__HOW TO COMPLETE THIS TASK__. Take the lines from the line containing "Privacy (19, 270)" through the end of the entries and output them exactly, with no pictures and nothing more.

⁂

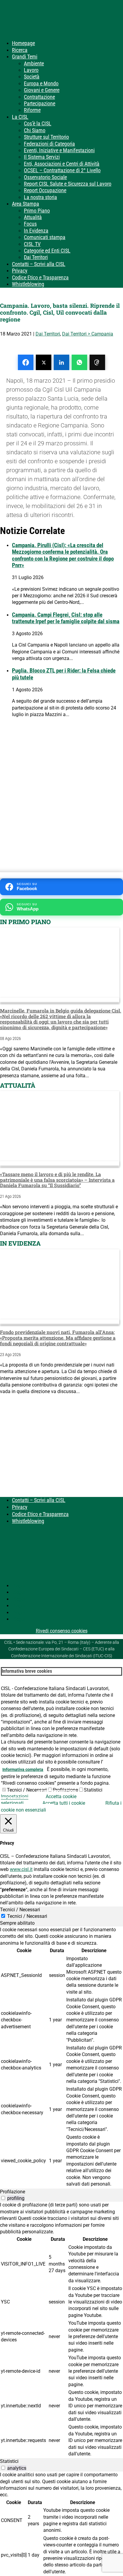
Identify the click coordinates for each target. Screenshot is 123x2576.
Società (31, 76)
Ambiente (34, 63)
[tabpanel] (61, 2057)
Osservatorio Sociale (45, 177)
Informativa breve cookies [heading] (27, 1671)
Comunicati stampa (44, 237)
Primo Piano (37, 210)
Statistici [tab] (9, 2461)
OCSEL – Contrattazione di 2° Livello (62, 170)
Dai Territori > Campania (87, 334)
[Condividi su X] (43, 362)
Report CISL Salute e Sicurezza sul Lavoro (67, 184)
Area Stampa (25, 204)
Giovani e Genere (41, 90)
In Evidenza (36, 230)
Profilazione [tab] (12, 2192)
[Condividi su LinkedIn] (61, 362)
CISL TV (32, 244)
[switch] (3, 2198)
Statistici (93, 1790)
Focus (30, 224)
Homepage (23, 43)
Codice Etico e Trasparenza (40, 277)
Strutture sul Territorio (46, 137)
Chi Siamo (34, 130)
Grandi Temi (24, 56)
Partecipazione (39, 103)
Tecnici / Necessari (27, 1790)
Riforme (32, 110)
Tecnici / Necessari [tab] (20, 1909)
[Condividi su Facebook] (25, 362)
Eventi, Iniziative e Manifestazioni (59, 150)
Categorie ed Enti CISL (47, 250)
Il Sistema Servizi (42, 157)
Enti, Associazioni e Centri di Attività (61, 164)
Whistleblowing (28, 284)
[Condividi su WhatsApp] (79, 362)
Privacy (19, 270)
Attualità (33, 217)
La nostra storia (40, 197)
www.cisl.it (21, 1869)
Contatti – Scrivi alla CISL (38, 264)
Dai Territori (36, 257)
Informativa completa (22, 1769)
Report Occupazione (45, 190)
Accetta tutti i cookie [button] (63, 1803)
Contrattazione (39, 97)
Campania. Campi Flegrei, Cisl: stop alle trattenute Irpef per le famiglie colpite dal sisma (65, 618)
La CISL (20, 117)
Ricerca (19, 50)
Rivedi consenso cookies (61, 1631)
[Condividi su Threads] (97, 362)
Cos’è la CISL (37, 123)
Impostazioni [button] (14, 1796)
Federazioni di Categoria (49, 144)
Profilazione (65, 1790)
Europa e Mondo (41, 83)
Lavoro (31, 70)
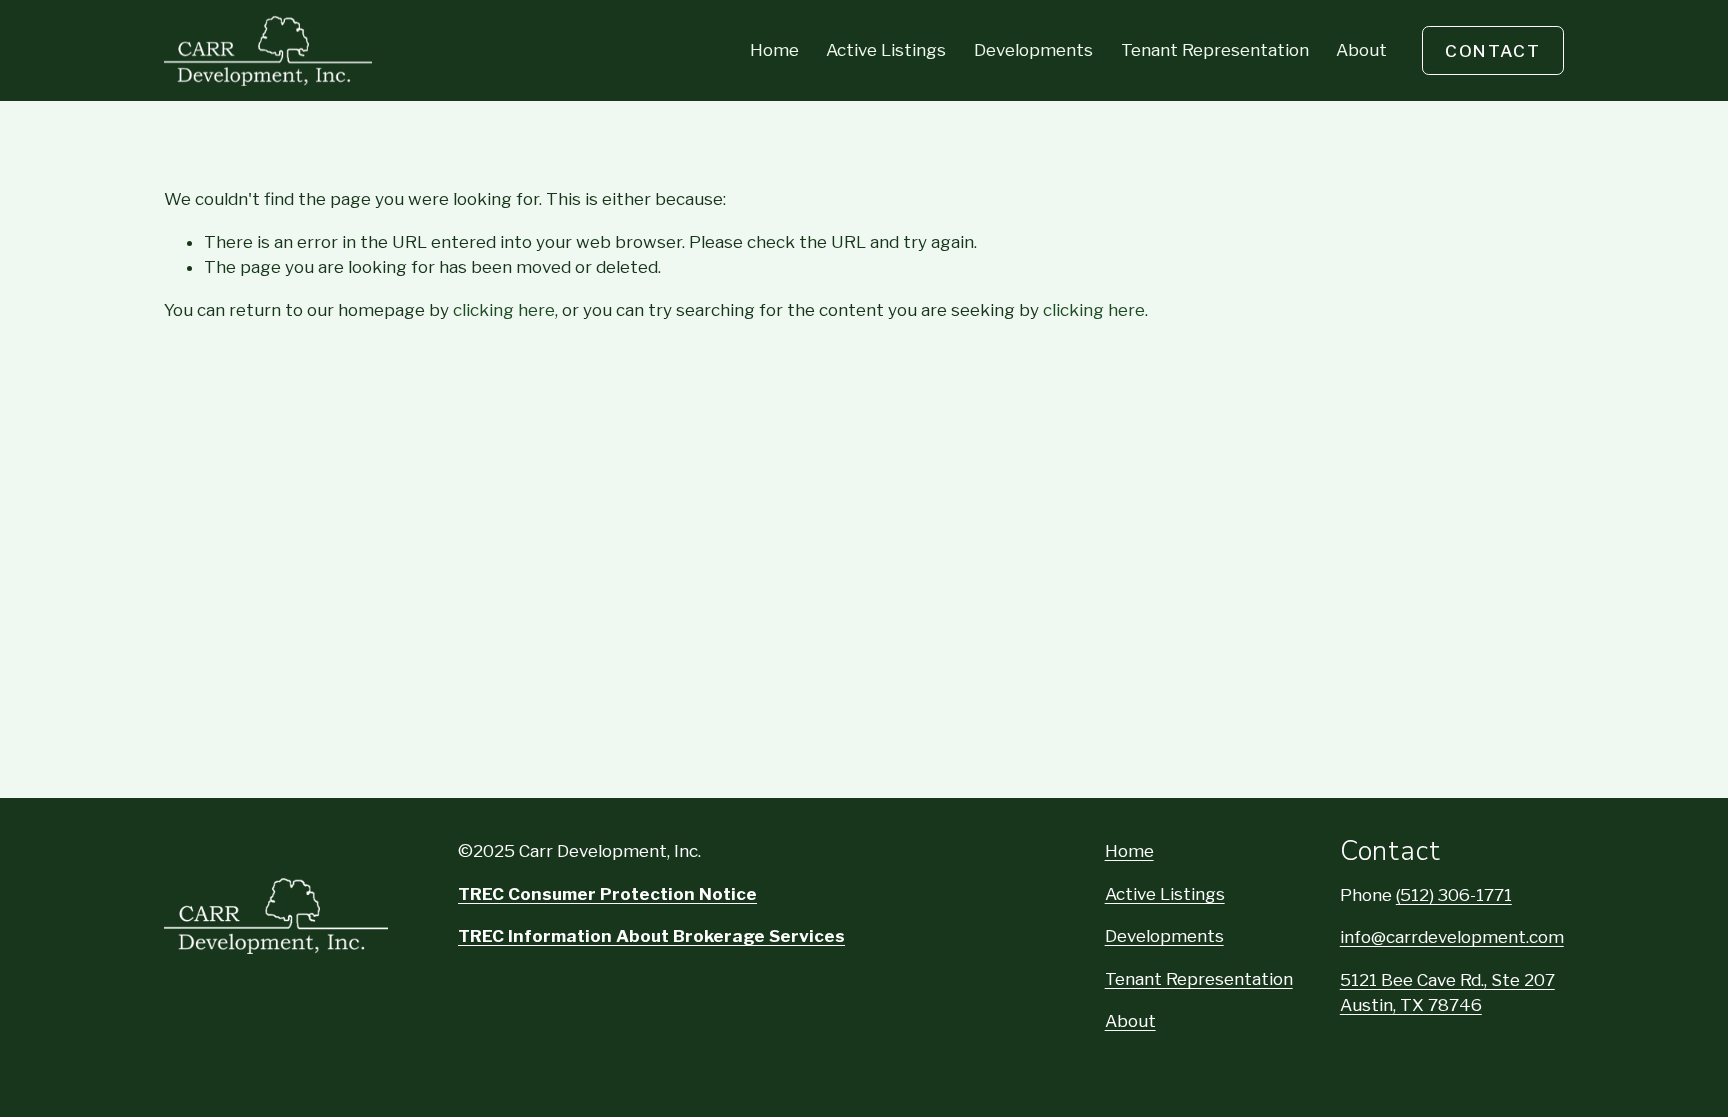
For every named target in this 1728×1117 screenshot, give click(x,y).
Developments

⁂

__SOLUTION FOR THIS TASK__.
Privacy (19, 270)
Attualità (33, 217)
La nostra storia (40, 197)
www.cisl.it (21, 1869)
Contatti – Scrivi alla CISL (38, 264)
Dai Territori (36, 257)
Informativa completa (22, 1769)
Report Occupazione (45, 190)
Accetta tutti i cookie [button] (63, 1803)
Contrattazione (39, 97)
Campania. Campi Flegrei, Cisl: stop alle trattenute Irpef per le famiglie colpite dal sisma (65, 618)
La CISL (20, 117)
Ricerca (19, 50)
Rivedi consenso cookies (61, 1631)
[Condividi su Threads] (97, 362)
Cos’è la CISL (37, 123)
Impostazioni [button] (14, 1796)
Federazioni di Categoria (49, 144)
Profilazione (65, 1790)
Europa e Mondo (41, 83)
Lavoro (31, 70)
For every named target in this 1728×1117 screenshot, give click(x,y).
Developments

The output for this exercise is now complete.